## Start Materials provided

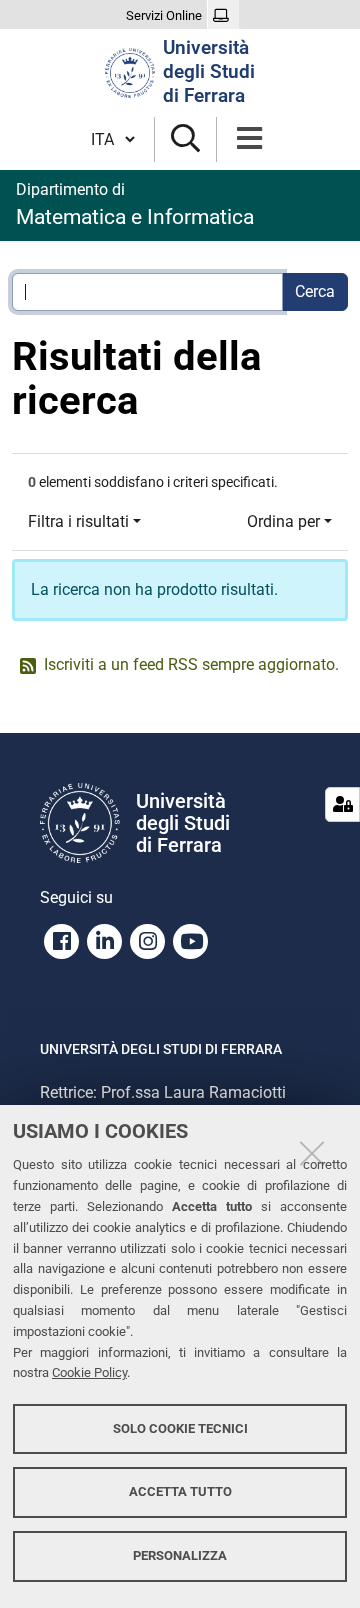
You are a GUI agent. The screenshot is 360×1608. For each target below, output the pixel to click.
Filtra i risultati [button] (78, 521)
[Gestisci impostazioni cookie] (342, 804)
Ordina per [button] (283, 521)
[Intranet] (223, 16)
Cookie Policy (89, 1372)
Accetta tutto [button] (180, 1491)
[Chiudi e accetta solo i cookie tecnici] (312, 1153)
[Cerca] (185, 139)
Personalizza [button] (180, 1555)
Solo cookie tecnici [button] (180, 1428)
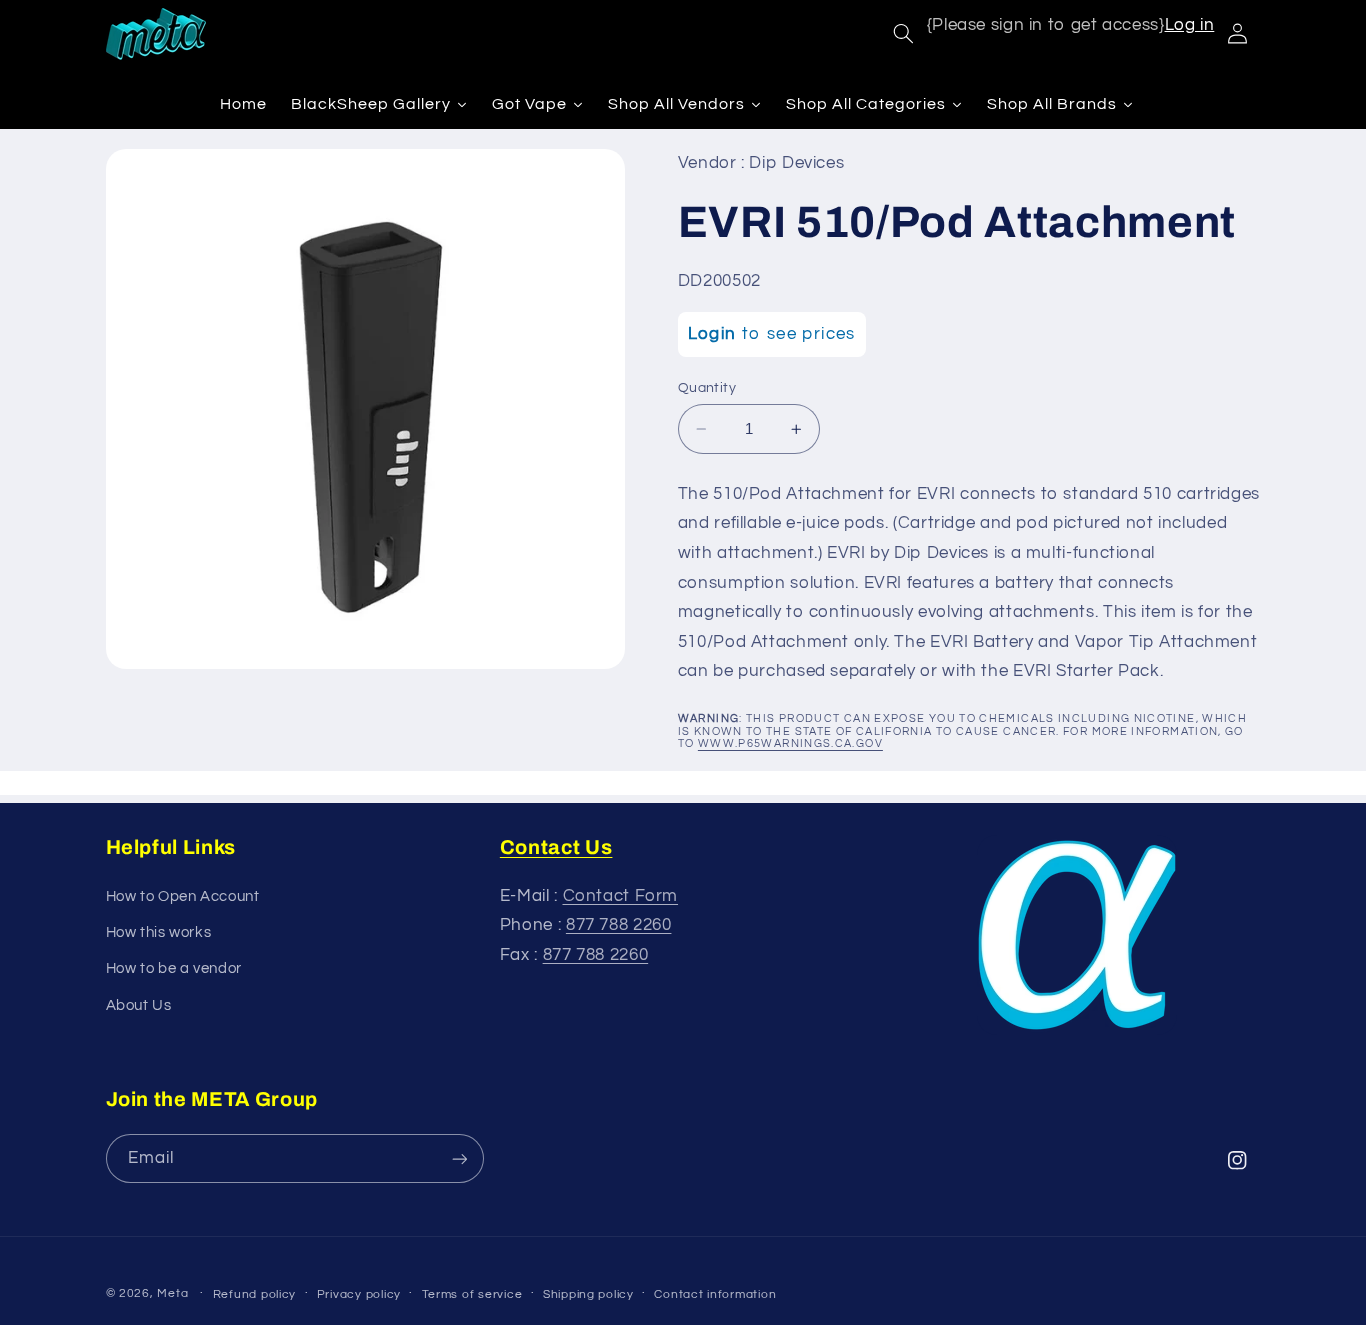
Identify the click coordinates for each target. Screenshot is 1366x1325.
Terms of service (472, 1294)
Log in (1190, 25)
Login (712, 334)
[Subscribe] (459, 1158)
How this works (159, 932)
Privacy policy (359, 1294)
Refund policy (255, 1294)
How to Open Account (183, 896)
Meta (172, 1293)
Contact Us (556, 847)
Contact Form (621, 896)
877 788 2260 (619, 925)
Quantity (707, 388)
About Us (139, 1005)
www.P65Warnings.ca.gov (790, 743)
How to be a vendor (174, 968)
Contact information (715, 1294)
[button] (903, 34)
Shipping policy (588, 1294)
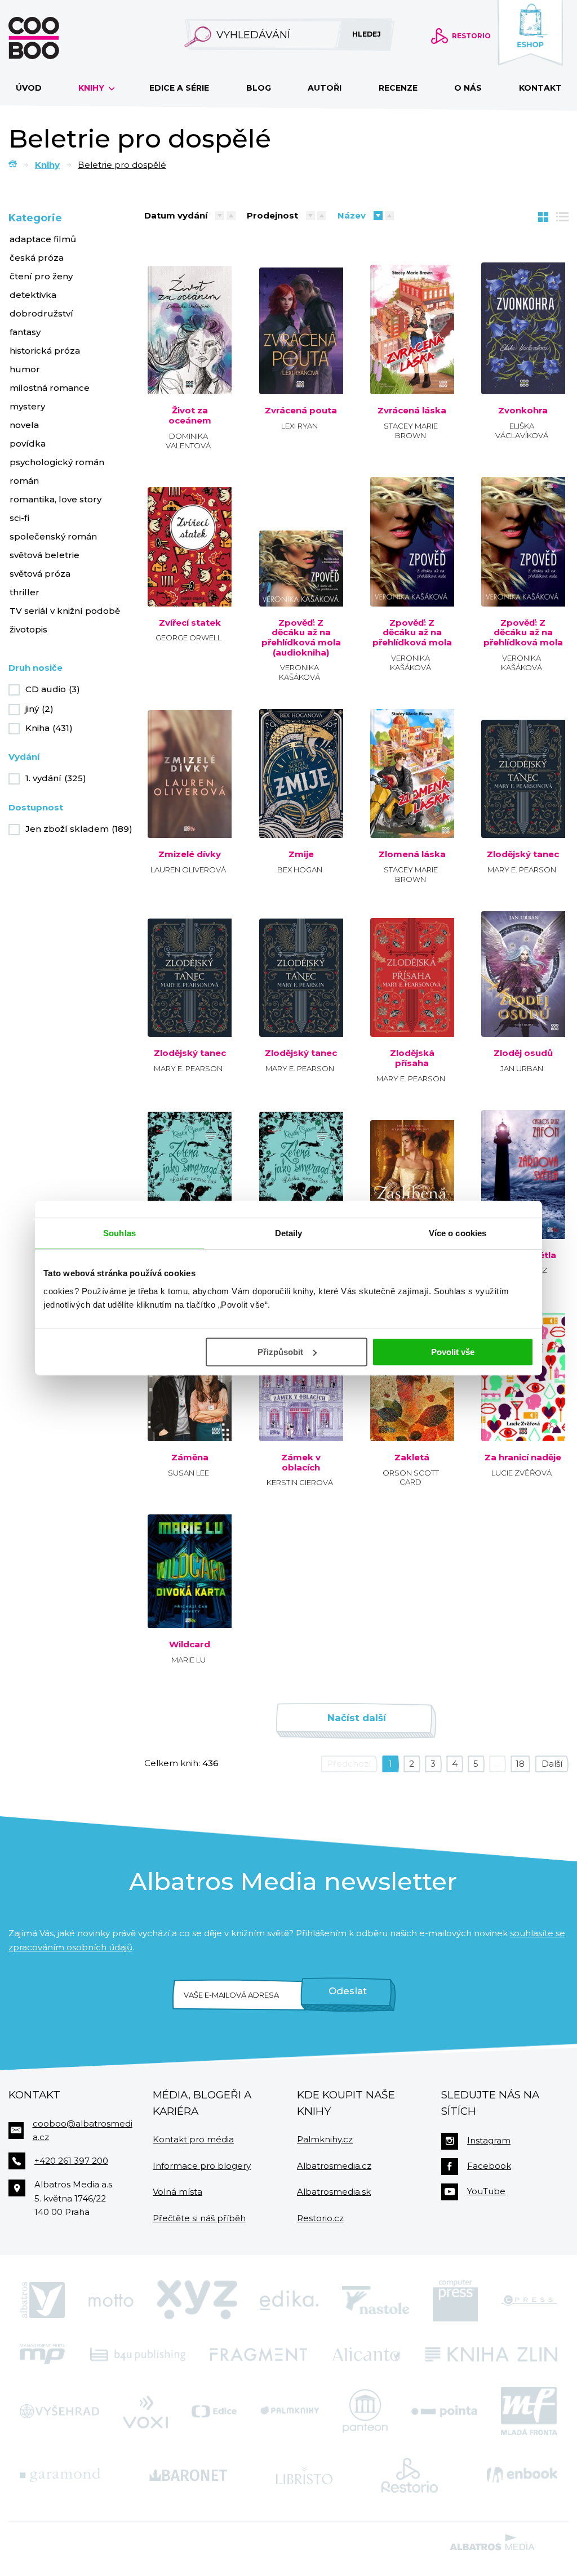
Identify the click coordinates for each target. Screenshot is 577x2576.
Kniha (49, 728)
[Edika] (289, 2300)
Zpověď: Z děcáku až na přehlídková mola (412, 633)
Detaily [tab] (289, 1233)
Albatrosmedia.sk (334, 2191)
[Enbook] (522, 2475)
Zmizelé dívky (189, 854)
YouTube (486, 2191)
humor (25, 369)
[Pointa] (444, 2411)
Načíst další (356, 1717)
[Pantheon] (365, 2411)
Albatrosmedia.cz (334, 2165)
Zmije (301, 854)
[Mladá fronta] (529, 2411)
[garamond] (60, 2475)
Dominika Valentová (188, 440)
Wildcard (189, 1644)
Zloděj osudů (523, 1053)
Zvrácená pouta (301, 410)
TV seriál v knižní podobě (65, 610)
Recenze (398, 88)
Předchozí (349, 1763)
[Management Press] (42, 2354)
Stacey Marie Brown (411, 430)
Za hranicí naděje (523, 1457)
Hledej (366, 34)
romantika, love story (55, 499)
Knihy (92, 88)
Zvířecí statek (190, 623)
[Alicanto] (366, 2354)
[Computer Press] (455, 2300)
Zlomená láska (412, 854)
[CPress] (529, 2300)
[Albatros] (42, 2300)
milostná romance (50, 387)
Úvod (29, 88)
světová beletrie (44, 555)
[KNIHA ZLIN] (491, 2354)
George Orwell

## End Materials provided

Required work >> Render every line of the listing above as a numbered list, omitting blank lines and leaving out the pictures.

Worked solution >>
1. You are a GUI agent. The screenshot is 360×1608. For each target below, output the pixel to click.
2. Filtra i risultati [button] (78, 521)
3. [Gestisci impostazioni cookie] (342, 804)
4. Ordina per [button] (283, 521)
5. [Intranet] (223, 16)
6. Cookie Policy (89, 1372)
7. Accetta tutto [button] (180, 1491)
8. [Chiudi e accetta solo i cookie tecnici] (312, 1153)
9. [Cerca] (185, 139)
10. Personalizza [button] (180, 1555)
11. Solo cookie tecnici [button] (180, 1428)
12. Identify the click coordinates for each target. Screenshot is 1366x1325.
13. Terms of service (472, 1294)
14. Log in (1190, 25)
15. Login (712, 334)
16. [Subscribe] (459, 1158)
17. How this works (159, 932)
18. Privacy policy (359, 1294)
19. Refund policy (255, 1294)
20. How to Open Account (183, 896)
21. Meta (172, 1293)
22. Contact Us (556, 847)
23. Contact Form (621, 896)
24. 877 788 2260 (619, 925)
25. Quantity (707, 388)
26. About Us (139, 1005)
27. www.P65Warnings.ca.gov (790, 743)
28. How to be a vendor (174, 968)
29. Contact information (715, 1294)
30. [button] (903, 34)
31. Shipping policy (588, 1294)
32. Identify the click coordinates for each target. Screenshot is 577x2576.
33. Kniha (49, 728)
34. [Edika] (289, 2300)
35. Zpověď: Z děcáku až na přehlídková mola (412, 633)
36. Detaily [tab] (289, 1233)
37. Albatrosmedia.sk (334, 2191)
38. [Enbook] (522, 2475)
39. Zmizelé dívky (189, 854)
40. YouTube (486, 2191)
41. humor (25, 369)
42. [Pointa] (444, 2411)
43. Načíst další (356, 1717)
44. [Pantheon] (365, 2411)
45. Albatrosmedia.cz (334, 2165)
46. Zmije (301, 854)
47. [Mladá fronta] (529, 2411)
48. [garamond] (60, 2475)
49. Dominika Valentová (188, 440)
50. Wildcard (189, 1644)
51. Zloděj osudů (523, 1053)
52. Zvrácená pouta (301, 410)
53. TV seriál v knižní podobě (65, 610)
54. Recenze (398, 88)
55. Předchozí (349, 1763)
56. [Management Press] (42, 2354)
57. Stacey Marie Brown (411, 430)
58. Za hranicí naděje (523, 1457)
59. Hledej (366, 34)
60. romantika, love story (55, 499)
61. Knihy (92, 88)
62. Zvířecí statek (190, 623)
63. [Alicanto] (366, 2354)
64. [Computer Press] (455, 2300)
65. Zlomená láska (412, 854)
66. [CPress] (529, 2300)
67. [Albatros] (42, 2300)
68. milostná romance (50, 387)
69. Úvod (29, 88)
70. světová beletrie (44, 555)
71. [KNIHA ZLIN] (491, 2354)
72. George Orwell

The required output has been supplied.